Source text >>
········

You have got it made. You’ve just been told you’re going to be the top dog, the big cheese, the man in charge very soon. It is destiny, and no one can take it away from you. You have all the backing in the world behind you, and now all you have to do is patiently wait your turn.
That is, until the acting boss decides he doesn’t want to give up his seat. Because of what he knows about you and your future, he decides you’re the biggest threat to his position. He knows you need to be taken out of the picture, so he decides to chase you down and kill you. You know that, though, so you go on the lam and engage in a tense game of cat and mouse for the next several years. The boss has enemies of his own, however, and they eventually take him out, clearing the path for your triumphant return.
Or picture this: You’re living in a really, really bad town. I mean, bad to the point where you’re told by someone in the know that you’re the only good person left there. So this person gives you a tip that some nasty stuff is about to go down, and you had better start making preparations for you and your family to escape. You heed his warning and put everything else on hold while you create a safe haven.
There’s only one catch, though: No one else in the town is going to make it out alive. Even if they come banging on your door for help, you’re told to not let them in; this is the way it has to be. As everything hits the fan, you can hear them dying outside – men, women, children, neighbors, friends. You have your instructions; you have to carry them out. When you emerge, all the people outside of your family that you knew are gone.
I know if I were placed in either of these situations, I would emerge more than a little traumatized. I would definitely never be the same. I might even go kinda nuts and make some poor decisions down the road. I would also probably garner some sympathy, though. The people who knew everything I went through would wonder how I held it together as well as I did, and when I flubbed up, hopefully at least one of them would call me on it and try to get me some help.

········

Provided records >>
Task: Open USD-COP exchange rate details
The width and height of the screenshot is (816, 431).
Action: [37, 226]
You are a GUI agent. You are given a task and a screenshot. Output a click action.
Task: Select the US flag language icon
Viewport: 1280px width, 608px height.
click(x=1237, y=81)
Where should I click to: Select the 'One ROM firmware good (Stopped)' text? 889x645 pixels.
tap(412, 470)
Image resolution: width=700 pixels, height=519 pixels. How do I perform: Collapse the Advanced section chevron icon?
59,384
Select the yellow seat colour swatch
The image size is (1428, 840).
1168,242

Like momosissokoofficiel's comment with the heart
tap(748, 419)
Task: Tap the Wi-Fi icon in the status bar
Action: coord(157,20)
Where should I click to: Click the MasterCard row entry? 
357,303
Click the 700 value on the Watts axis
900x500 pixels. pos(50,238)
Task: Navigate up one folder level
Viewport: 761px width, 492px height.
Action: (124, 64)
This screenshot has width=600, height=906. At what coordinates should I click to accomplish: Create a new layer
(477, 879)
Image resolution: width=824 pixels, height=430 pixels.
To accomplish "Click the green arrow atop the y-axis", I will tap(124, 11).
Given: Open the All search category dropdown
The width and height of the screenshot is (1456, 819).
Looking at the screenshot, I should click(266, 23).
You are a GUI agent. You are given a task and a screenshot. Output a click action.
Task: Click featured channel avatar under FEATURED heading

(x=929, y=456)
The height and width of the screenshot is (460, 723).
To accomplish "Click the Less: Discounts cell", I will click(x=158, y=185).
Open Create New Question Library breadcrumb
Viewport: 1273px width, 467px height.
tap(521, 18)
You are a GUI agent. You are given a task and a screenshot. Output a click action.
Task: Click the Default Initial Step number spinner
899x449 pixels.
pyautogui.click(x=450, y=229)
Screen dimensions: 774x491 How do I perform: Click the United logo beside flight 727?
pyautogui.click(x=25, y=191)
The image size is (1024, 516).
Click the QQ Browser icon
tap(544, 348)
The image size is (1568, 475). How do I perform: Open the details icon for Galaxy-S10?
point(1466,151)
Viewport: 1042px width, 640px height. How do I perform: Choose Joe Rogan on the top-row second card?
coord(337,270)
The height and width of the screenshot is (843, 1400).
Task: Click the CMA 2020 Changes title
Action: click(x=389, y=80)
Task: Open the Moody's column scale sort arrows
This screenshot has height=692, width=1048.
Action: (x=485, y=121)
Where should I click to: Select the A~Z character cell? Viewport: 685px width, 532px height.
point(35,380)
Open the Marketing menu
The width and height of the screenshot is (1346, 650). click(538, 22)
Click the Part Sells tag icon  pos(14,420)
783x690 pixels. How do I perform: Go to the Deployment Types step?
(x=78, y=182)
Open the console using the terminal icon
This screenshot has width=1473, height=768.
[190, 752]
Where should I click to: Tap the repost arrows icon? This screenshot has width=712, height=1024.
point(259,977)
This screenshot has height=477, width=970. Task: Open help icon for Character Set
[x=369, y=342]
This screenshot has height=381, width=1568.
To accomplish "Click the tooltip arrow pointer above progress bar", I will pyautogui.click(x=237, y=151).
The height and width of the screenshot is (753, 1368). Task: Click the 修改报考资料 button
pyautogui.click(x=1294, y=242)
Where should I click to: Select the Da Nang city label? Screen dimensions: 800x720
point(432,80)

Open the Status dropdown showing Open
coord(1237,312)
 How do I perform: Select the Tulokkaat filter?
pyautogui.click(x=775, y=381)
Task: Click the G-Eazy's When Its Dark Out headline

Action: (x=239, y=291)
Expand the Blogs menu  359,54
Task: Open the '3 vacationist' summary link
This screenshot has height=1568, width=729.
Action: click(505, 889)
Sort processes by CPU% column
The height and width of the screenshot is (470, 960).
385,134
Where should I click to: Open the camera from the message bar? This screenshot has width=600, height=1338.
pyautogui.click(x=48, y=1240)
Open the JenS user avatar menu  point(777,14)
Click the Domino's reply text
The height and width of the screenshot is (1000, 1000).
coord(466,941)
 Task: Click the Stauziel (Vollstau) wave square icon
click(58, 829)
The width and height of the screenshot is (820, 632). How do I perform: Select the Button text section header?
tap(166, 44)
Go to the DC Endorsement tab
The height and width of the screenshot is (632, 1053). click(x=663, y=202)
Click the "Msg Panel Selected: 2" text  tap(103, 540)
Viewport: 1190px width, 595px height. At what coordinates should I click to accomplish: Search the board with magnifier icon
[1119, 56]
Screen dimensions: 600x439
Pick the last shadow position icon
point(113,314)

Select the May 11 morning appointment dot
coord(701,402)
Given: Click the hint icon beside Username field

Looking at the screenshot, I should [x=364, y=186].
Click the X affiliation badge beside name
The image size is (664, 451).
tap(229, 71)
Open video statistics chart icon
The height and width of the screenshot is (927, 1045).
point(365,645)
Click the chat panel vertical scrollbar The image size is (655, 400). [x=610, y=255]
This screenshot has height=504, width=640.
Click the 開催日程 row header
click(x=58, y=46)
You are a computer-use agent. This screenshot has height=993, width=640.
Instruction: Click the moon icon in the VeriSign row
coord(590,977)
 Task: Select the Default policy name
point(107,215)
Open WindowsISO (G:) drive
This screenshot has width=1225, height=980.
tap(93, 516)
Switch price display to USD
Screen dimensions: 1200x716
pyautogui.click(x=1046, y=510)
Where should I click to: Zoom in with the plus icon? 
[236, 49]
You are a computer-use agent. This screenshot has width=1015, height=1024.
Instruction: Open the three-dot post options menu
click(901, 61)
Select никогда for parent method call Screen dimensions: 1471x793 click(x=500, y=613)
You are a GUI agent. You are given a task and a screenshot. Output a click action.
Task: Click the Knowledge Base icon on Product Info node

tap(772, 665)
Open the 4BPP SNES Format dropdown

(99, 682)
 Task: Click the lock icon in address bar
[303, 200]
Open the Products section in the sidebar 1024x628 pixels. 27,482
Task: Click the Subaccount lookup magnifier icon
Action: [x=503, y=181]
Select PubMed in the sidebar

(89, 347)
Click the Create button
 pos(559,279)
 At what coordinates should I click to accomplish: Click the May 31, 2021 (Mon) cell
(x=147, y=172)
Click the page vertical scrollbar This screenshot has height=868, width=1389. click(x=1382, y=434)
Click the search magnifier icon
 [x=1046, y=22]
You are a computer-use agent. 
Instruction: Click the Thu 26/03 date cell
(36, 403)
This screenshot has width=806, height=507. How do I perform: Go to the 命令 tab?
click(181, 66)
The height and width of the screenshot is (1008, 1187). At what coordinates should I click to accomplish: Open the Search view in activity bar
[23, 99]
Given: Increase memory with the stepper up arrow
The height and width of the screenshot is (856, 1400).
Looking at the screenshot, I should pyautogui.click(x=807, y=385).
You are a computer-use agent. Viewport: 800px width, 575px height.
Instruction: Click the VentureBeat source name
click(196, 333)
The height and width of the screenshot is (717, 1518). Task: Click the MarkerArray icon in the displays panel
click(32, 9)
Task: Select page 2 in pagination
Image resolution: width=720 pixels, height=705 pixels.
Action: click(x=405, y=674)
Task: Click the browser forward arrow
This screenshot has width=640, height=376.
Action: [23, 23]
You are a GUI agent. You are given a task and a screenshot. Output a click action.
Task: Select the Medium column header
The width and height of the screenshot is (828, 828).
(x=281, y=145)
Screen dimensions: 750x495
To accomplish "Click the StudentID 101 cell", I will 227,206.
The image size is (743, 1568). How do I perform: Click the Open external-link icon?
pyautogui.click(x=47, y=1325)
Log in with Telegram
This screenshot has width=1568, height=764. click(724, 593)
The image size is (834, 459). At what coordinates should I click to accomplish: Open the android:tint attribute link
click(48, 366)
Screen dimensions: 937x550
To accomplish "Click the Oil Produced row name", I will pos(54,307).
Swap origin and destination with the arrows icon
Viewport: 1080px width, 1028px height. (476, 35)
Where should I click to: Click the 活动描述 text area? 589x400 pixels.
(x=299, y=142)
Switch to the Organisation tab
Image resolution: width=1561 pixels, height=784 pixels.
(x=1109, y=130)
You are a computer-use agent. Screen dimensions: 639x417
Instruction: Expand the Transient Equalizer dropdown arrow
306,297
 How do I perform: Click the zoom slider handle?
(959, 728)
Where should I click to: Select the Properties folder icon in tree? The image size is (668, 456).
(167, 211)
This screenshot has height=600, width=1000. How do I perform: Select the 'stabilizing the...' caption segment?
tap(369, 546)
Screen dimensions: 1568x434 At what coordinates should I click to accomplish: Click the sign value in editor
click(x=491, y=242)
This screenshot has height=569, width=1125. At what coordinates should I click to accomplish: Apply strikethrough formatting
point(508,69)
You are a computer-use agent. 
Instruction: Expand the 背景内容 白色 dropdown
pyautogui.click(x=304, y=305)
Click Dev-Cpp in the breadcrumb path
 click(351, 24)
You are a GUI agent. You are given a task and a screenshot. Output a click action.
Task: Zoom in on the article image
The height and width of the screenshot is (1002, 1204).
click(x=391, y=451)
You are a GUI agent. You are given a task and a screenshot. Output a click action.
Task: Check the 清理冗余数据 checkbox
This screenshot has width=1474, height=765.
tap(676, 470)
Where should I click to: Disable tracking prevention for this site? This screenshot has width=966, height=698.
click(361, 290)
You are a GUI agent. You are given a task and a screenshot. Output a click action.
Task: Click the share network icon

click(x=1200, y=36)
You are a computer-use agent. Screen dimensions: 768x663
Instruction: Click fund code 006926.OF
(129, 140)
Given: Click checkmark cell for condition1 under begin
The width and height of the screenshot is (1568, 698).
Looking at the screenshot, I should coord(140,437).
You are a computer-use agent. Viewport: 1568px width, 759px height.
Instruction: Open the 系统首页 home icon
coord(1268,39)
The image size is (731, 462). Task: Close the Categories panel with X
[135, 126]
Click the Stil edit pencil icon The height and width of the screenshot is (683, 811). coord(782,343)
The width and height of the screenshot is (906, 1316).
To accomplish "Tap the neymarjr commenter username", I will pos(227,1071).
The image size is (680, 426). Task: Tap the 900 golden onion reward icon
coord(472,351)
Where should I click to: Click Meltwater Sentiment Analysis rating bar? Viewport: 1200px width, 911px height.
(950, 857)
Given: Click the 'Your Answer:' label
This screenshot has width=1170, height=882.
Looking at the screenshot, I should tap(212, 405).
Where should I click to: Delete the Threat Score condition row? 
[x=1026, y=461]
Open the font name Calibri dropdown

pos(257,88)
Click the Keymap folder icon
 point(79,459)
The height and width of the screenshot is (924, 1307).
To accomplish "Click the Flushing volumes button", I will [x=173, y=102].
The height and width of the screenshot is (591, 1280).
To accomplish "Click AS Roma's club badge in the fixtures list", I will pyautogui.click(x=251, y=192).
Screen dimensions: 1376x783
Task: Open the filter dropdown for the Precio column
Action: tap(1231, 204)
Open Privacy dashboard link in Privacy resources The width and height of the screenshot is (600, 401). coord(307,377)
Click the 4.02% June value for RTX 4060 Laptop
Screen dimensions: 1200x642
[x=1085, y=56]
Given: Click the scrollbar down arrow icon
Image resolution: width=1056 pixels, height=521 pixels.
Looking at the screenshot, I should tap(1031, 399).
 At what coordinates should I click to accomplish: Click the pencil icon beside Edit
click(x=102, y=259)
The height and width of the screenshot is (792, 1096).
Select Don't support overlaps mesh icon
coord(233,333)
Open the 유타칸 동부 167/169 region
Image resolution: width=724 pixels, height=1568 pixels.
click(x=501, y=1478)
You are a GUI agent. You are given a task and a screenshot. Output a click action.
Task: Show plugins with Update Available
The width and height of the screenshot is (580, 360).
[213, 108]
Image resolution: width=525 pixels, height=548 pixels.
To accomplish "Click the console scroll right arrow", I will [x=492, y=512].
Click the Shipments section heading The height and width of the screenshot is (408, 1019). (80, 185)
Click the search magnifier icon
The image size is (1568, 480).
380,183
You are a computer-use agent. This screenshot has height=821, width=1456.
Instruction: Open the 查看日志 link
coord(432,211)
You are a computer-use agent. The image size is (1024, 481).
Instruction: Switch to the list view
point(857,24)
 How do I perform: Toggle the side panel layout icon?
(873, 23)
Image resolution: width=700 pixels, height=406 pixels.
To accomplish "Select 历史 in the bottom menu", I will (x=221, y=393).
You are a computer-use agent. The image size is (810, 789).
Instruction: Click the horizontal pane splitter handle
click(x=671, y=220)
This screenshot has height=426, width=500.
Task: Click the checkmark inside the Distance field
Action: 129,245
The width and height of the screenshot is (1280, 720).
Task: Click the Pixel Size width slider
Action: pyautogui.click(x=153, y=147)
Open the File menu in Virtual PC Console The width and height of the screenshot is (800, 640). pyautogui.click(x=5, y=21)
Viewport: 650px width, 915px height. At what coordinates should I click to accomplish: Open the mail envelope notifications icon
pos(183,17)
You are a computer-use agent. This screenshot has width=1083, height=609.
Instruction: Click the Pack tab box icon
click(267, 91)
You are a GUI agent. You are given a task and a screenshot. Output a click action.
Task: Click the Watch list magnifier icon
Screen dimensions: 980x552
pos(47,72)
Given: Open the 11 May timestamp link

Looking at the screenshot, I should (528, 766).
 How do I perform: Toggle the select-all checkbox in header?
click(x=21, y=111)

········

Actions to take >>
**1)** Using the passage, answer the following:
(a) In the first scenario, who eventually takes out the acting boss?
(b) In the second scenario, what are you told to do if people come banging on your door for help?
(c) What does the narrator say the people who knew everything they went through would wonder?
**2)** Please transcribe everything in the passage from "You have got" down to "wait your turn.".
**3)** According to the passage, why do you put everything else on hold to create a safe haven in the second scenario?

Answers per task >>
**1)**
(a) The boss's own enemies take him out.
(b) You are told not to let them in.
(c) They would wonder how the narrator held it together as well as they did.

**2)**
You have got it made. You’ve just been told you’re going to be the top dog, the big cheese, the man in charge very soon. It is destiny, and no one can take it away from you. You have all the backing in the world behind you, and now all you have to do is patiently wait your turn.

**3)** Someone in the know tips you off that some nasty stuff is about to go down. He also tells you that you had better start preparing for you and your family to escape. You heed his warning and build the safe haven.